PROVIDED ENTRIES.
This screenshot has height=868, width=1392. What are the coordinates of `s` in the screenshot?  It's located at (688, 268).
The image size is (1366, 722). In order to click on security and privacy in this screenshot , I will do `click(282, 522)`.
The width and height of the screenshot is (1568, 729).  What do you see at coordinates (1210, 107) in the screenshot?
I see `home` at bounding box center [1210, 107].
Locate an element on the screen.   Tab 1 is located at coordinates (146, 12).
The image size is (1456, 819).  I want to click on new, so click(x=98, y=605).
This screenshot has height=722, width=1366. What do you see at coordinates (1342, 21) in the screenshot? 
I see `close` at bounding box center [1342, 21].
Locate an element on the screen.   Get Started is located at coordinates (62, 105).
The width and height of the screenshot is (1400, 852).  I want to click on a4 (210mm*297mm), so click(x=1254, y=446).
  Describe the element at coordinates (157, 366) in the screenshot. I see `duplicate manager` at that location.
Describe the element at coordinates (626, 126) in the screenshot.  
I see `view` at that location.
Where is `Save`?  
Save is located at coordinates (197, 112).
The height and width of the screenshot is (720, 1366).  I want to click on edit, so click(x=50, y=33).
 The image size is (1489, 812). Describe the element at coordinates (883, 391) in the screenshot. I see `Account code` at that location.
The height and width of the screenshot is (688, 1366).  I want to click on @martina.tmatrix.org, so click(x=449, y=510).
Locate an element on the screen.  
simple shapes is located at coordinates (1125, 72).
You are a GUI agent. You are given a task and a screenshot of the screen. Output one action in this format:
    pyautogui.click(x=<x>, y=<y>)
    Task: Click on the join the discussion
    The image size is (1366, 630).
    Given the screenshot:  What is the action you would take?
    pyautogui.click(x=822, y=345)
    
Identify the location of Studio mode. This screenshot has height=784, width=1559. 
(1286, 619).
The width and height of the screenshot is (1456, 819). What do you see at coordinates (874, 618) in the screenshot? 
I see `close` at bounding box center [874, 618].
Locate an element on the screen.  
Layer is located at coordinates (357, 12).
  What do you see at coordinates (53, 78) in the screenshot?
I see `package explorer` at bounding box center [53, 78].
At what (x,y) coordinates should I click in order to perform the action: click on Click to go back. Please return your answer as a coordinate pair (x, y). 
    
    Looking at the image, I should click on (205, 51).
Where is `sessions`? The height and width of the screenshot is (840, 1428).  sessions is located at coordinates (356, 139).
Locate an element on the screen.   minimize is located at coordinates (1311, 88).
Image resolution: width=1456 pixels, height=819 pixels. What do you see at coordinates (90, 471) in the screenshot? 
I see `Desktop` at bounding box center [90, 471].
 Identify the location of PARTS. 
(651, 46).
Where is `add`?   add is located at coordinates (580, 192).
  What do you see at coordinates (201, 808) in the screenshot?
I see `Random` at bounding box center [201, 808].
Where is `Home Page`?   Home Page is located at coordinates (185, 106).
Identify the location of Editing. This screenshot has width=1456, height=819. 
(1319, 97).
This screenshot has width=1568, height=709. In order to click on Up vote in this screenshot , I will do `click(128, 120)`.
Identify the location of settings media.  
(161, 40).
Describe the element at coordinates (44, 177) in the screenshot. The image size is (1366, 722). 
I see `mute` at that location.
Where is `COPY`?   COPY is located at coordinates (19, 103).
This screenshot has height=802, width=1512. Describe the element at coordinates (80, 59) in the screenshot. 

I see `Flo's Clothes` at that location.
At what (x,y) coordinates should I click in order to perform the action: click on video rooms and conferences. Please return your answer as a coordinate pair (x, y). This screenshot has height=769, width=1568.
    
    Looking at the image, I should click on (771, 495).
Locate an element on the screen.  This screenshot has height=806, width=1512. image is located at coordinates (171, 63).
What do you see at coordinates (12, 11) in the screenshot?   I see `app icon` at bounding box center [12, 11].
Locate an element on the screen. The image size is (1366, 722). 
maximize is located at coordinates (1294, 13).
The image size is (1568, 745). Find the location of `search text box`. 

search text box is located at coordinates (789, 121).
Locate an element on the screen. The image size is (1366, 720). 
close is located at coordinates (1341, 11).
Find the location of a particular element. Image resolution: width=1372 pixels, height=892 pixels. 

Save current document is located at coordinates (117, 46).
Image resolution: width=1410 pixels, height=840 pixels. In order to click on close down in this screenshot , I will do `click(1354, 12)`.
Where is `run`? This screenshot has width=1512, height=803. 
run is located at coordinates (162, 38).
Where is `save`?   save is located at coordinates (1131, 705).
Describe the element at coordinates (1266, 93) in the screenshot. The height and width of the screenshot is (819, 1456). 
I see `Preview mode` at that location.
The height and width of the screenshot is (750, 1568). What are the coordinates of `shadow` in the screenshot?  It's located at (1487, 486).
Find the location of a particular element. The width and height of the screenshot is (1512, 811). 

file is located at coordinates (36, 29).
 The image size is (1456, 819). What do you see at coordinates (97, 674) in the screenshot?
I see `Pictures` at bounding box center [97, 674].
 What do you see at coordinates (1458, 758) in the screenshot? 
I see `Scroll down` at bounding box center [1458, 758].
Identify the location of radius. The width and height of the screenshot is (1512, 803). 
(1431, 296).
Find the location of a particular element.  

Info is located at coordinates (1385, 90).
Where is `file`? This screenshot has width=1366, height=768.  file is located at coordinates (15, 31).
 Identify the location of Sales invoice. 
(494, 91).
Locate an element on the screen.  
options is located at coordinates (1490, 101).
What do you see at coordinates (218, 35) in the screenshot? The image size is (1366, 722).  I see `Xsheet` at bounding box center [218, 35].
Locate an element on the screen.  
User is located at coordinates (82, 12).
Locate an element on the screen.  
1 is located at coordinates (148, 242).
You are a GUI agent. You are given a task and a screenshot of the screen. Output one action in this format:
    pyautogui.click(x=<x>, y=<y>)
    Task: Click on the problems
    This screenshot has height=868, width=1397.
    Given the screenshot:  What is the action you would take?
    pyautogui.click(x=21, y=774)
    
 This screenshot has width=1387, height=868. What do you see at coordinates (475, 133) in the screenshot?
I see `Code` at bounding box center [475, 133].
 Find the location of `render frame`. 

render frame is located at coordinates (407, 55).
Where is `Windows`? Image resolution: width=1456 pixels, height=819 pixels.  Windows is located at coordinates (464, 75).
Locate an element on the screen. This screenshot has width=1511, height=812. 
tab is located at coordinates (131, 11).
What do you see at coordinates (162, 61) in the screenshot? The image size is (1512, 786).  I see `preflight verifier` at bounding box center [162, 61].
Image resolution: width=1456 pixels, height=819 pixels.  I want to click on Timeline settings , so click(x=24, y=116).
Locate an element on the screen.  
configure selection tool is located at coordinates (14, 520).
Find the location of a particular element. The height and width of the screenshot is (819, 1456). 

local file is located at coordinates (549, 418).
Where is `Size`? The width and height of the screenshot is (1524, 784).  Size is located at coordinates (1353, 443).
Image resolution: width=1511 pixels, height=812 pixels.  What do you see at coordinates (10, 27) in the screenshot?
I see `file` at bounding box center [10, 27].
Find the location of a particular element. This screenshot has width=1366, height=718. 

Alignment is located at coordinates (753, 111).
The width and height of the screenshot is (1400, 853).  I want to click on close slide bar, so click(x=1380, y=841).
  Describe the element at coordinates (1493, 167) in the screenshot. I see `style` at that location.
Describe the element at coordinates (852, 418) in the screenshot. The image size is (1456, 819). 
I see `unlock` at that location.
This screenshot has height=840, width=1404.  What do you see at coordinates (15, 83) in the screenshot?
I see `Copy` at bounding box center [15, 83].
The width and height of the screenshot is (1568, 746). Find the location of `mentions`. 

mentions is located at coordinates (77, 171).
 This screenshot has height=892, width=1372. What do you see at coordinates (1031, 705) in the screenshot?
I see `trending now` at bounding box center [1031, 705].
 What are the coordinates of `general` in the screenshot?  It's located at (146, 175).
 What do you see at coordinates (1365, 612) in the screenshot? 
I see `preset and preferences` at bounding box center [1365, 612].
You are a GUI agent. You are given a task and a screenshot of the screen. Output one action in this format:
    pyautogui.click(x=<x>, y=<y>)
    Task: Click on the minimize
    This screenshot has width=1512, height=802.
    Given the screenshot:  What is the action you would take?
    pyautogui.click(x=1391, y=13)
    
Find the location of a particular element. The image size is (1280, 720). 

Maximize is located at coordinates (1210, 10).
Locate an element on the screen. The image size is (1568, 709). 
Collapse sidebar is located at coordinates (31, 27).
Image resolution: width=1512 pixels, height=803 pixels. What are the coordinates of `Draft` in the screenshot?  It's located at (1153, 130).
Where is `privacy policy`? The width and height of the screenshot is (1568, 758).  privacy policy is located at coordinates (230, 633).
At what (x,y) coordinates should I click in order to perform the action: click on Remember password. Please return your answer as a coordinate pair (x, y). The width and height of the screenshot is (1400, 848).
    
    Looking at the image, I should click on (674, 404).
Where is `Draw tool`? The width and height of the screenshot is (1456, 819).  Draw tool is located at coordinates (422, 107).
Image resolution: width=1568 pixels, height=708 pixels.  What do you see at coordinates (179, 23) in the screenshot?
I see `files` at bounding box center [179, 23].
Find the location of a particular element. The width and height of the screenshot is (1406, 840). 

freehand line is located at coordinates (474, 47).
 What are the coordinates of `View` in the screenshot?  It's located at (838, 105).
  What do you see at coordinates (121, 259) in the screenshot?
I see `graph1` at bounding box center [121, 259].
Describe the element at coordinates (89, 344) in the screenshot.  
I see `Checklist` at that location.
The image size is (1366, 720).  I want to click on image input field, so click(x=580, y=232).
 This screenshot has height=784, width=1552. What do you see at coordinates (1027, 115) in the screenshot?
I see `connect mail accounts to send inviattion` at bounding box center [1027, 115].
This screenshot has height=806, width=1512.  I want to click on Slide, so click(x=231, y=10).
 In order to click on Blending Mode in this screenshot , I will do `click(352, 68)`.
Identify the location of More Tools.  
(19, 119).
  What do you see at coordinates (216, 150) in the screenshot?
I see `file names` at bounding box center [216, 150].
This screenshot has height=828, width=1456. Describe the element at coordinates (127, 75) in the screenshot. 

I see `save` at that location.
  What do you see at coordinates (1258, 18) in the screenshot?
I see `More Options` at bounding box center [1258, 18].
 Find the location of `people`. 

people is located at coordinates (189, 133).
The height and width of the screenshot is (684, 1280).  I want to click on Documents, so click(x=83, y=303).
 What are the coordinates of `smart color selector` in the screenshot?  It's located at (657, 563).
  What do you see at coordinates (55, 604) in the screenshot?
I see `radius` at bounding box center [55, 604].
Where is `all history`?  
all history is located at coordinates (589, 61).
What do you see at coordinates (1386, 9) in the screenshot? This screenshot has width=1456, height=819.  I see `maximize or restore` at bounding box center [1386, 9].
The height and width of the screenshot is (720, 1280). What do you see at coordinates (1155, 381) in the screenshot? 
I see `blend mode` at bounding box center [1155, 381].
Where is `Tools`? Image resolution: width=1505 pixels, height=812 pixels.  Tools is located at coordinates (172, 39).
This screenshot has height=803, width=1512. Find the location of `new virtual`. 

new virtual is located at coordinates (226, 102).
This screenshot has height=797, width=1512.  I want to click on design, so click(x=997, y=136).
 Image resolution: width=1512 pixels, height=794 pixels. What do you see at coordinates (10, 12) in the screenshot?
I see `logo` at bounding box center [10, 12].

WHAT THE EXERCISE ASKS. Rewrite the lines of the entries above as a Markdown table with the columns "Row" and "Line", starting with the line that contains "Image resolution: width=1410" and going on through the line that contains "The height and width of the screenshot is (750, 1568).". Number each row, and leave out any blank lines.

RESPONSE.
| Row | Line |
|---|---|
| 1 | Image resolution: width=1410 pixels, height=840 pixels. In order to click on close down in this screenshot , I will do `click(1354, 12)`. |
| 2 | Where is `run`? This screenshot has width=1512, height=803.  |
| 3 | run is located at coordinates (162, 38). |
| 4 | Where is `save`?   save is located at coordinates (1131, 705). |
| 5 | Describe the element at coordinates (1266, 93) in the screenshot. The height and width of the screenshot is (819, 1456).  |
| 6 | I see `Preview mode` at that location. |
| 7 | The height and width of the screenshot is (750, 1568). What are the coordinates of `shadow` in the screenshot?  It's located at (1487, 486). |